Lecture 12 - Solar System and its Formation
Interplanetary Matter
- Vast space between planets isn't entirely empty.
- Countless chunks of rocks and ice - cosmic debris from the formation of the Solar System.
- Sizes range from asteroids to dust grains.
- Interplanetary space is a good vacuum, though not by interstellar or intergalactic standards.
Asteroids and Meteoroids
- Have rocky composition (similar to outer layers of terrestrial planets).
- Meteoroids: less than 100 m across.
- Asteroids: more than 100 m across.
- Example: Asteroid Vesta is 500 km across.
- Most asteroids orbit between Mars and Jupiter in an Asteroid Belt.
- Total mass of all asteroids/meteoroids is less than the mass of our Moon.
- They don't play an important role in the dynamics of our Solar System.
- They are nearly unchanged since the Solar System formed.
- Provide crucial information about the origin and history of the Solar System.
- Meteoroids sometimes enter Earth’s atmosphere.
- They burn up and produce a meteor (streak of light).
- If they are large enough to not disintegrate, their remnants are called meteorites.
- Meteorites allow us to study material from the early Solar System directly on Earth.
Kuiper Belt
- The outer asteroid belt
- Range of sizes:
- Less than 10 m to over 1000 km
- Pluto is the closest large Kuiper Belt object to the Sun
- Information from the Kuiper Belt will help us understand more about the history of our Solar System
Comets
- Are icy, with some rocky parts.
- Similar composition as the moons of the Jovian planets.
- Originate further than the Kuiper Belt in the Oort Cloud, which extends out to about 1 light-year from the Sun.
- Have highly elliptical orbits and take a long time to orbit the Sun.
- Most comets are composed largely of ice and thus tend to be relatively fragile.
- The ice gets vaporized by the Sun’s radiation as it gets close, creating a long tail pointing away from the Sun.
Spacecraft Exploration of the Solar System
- Started in the 1960s (first artificial satellite Sputnik: 1957).
- Many missions types:
- Flyby: satellite passes by a planet without orbiting.
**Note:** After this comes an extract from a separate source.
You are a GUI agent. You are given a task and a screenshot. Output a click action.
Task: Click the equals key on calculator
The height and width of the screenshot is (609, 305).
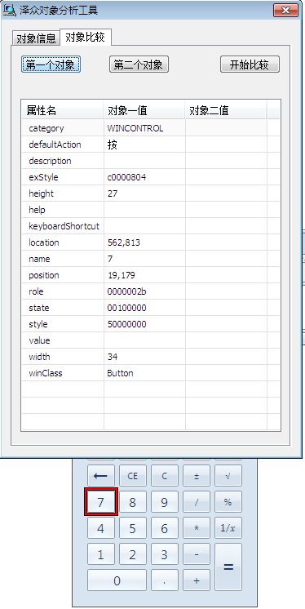point(228,567)
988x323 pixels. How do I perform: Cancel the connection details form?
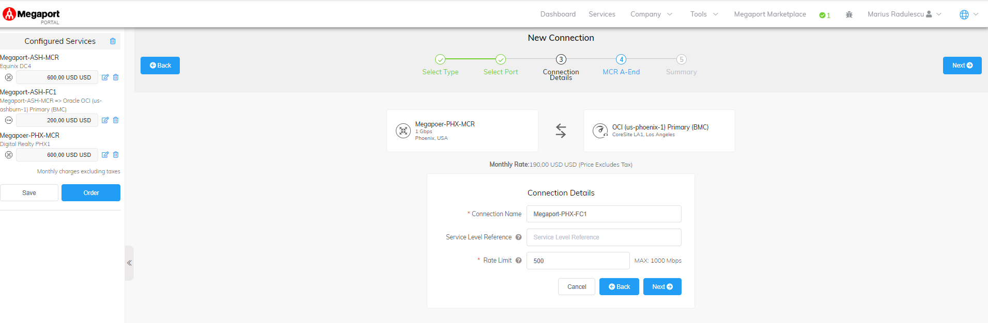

- Orbit: satellite orbits a planet or moon.
- Lander: spacecraft lands on surface, may use probes or a rover that moves around on surface.
- Manned: humans land on surface.
Spacecraft Exploration of the Moon
- 12 humans have walked on the surface of the Moon.
- Apollo 11 (1969) was the first manned mission.
- Apollo 17 (1972) was the most recent.
- Brought back rock samples that were crucial in understanding the Moon’s formation.
- NASA’s Artemis mission plans to return to the moon in 2024.
Spacecraft Exploration of Mercury
- Mariner 10
- Launched 1973 (stopped returning data 1975)
- Orbit passed by Mercury every six months
- 4000 photographs mapping 45% of surface
- Messenger mission
- Orbited Mercury 2011-2015
- Detailed maps of the surface
- Studied composition
- Found Water ice in shadows inside craters!
Spacecraft Exploration of Venus
- Venus is the most visited planet: 20 spacecraft
- Soviet Venera Program
- Late 60s – Early 80s
- Launched probes on the surface (only lander on Venus)
- Pioneer Mission (US, 1978)
- Radar mapping of planet’s surface
- Magellan orbiter
- Most recent Venus expedition from the US (1990–1994)
- High-resolution radar mapping (120 m scale) of 98% of the surface
- Venus Express (2005-2014)
- European Space Agency (ESA) mission to study atmosphere
Spacecraft Exploration of Mars
- Exploration of Mars started in the 1960s (US & USSR)
- Mariner Program
- Mariner 4: First flyby, July 1965
- Mariner 9: included an orbiter, early 1970s
- Entire surface mapped: Evidence the liquid water existed!
- Viking Mission, included orbiter and landers
- Landers arrived in 1976
- sampled surface chemistry, transmitted data for several years
- Many missions since Viking:
- Mars Global Surveyor
- Mars Pathfinder (Sojourner minirover)
- Mars Odyssey
- Mars Express (ESA)
- Mars Exploration Rover (Spirit and Opportunity).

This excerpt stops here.